For many, this is a great solution for retirement planning and eliminates the future need to figure out a home mortgage refinance or secure a second mortgage to gain access to addition funds if required in the future. For many elderly people, there may not be the family resources or close friends available to them to help coordinate the application for a residential home mortgage of some type or to administer the debt service and repayment once its in place.
But while the Canadian reverse mortgage programs may be a great fit for those looking for a totally hands off solution, they are also be viewed to be quite costly in terms of that the true effective cost of financing is over time.

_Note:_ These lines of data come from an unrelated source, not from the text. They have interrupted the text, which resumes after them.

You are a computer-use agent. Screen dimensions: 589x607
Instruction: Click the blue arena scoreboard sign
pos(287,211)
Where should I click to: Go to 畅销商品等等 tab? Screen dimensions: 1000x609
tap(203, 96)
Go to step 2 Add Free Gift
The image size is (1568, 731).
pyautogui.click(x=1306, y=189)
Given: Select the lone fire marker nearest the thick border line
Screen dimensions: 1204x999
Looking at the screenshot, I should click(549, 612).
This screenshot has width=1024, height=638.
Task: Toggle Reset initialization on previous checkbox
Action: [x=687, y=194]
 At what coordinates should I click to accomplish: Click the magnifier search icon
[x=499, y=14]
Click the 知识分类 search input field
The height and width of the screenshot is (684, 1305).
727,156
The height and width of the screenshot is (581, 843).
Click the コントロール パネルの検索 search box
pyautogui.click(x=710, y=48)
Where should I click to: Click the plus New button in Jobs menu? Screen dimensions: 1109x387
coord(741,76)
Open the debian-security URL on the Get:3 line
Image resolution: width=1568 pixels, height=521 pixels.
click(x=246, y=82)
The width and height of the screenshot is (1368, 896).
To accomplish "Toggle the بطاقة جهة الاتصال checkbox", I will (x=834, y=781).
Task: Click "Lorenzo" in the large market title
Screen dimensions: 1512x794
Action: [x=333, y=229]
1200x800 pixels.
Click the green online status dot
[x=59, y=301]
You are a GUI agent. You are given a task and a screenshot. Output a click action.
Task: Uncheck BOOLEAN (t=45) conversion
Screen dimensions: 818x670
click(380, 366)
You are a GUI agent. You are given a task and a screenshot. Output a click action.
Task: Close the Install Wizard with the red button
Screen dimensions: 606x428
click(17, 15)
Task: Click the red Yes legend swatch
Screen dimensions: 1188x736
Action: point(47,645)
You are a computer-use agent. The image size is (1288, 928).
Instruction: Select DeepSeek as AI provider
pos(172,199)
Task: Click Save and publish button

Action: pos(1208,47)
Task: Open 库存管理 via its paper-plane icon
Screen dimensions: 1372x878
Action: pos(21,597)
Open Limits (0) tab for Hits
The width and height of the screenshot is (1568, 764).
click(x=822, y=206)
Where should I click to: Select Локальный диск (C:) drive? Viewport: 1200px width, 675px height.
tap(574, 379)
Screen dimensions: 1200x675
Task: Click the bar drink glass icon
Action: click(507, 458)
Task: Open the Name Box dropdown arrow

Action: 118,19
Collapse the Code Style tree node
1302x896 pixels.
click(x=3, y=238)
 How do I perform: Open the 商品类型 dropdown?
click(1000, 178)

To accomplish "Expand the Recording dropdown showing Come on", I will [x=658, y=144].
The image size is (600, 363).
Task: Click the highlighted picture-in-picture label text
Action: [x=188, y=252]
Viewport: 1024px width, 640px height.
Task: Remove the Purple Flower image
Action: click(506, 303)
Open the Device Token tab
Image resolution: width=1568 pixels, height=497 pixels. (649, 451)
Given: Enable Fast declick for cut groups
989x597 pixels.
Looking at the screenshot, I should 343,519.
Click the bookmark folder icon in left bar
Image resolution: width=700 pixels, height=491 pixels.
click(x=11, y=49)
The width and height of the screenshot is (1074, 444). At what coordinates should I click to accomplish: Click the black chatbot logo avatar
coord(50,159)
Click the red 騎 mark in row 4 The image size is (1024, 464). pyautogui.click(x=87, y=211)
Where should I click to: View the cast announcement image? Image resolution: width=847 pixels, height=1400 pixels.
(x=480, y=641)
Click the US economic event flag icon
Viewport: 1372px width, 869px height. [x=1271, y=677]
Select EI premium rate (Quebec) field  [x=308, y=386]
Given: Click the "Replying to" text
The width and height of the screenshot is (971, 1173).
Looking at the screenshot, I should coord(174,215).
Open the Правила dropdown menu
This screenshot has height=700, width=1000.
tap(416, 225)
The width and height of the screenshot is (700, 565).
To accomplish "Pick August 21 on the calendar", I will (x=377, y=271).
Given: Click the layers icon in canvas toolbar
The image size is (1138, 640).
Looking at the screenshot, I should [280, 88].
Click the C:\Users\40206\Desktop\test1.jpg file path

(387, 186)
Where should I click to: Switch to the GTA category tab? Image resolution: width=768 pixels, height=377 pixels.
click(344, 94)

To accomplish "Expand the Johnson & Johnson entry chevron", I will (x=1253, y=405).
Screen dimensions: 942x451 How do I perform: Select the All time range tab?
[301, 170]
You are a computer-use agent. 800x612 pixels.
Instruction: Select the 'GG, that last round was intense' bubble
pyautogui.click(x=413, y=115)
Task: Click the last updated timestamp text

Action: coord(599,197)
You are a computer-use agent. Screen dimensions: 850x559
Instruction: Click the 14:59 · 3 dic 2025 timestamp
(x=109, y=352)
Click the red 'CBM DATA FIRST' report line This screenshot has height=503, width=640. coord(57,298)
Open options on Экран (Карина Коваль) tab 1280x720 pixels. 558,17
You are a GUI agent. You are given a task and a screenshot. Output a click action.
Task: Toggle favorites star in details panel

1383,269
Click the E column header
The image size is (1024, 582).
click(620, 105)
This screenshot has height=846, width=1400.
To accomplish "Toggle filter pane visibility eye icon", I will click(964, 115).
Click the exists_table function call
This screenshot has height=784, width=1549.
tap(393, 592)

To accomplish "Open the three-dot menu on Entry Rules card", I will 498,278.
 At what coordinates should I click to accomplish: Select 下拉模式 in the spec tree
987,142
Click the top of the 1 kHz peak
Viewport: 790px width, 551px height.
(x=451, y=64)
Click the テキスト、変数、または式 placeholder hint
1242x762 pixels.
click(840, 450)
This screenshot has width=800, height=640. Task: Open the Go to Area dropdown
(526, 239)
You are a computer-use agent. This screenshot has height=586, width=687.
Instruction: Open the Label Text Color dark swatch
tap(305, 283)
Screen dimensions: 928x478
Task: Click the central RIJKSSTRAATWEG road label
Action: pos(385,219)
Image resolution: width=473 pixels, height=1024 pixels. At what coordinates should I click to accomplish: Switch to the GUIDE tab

If individuals are interested in preserving estate value for their heirs, then other types of mortgage options should also be considered.
If there is enough income to service debt, a home equity line of credit may be something to consider as the funds can be drawn down as required, providing the lowest potential cost of interest in the process.
Perhaps a larger conventional mortgage could also work, provide that the applicants are going to have help managing the mortgage through the remainder of their years so as to not get into mortgage default or arrears situations.
The point here is basically the same one we make to all applicants looking to acquire Toronto home mortgage financing and that is for the applicant and their representatives to review their requirements and financial objectives with an experienced mortgage broker so that they can be matched up with the most relevant mortgage programs on the market whether that be a Toronto reverse mortgage or another program. Armed with proper information will allow seniors and their families to make a solid decision as to how to best finance the up coming retirement period and still allow for whatever estate planning objectives the property owners may have.